Content starts

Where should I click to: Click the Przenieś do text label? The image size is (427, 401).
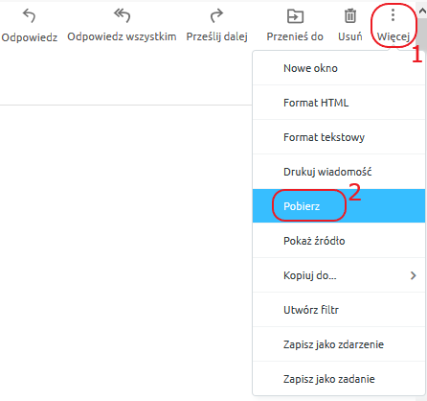click(295, 36)
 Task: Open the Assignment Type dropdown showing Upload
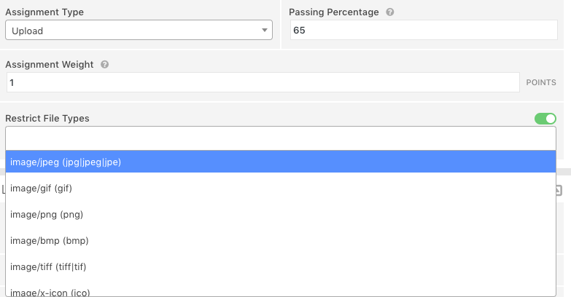139,31
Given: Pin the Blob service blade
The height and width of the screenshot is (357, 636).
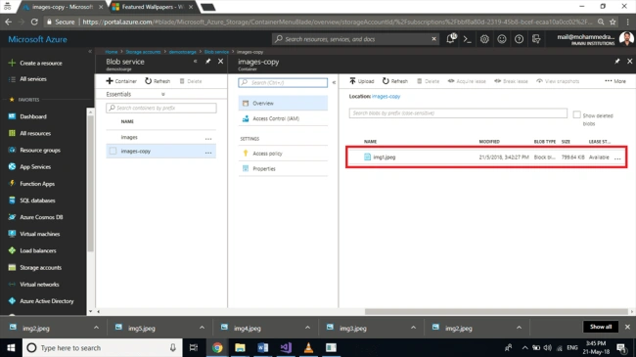Looking at the screenshot, I should click(207, 62).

Content ends

• Exercise instructions:
Everything in the data except the pictures must be transcribed exactly.

• Task output:
Where should I click to: Click the Przenieś do text label? The image size is (427, 401).
click(295, 36)
 Task: Open the Assignment Type dropdown showing Upload
139,31
Given: Pin the Blob service blade
The height and width of the screenshot is (357, 636).
Looking at the screenshot, I should click(207, 62).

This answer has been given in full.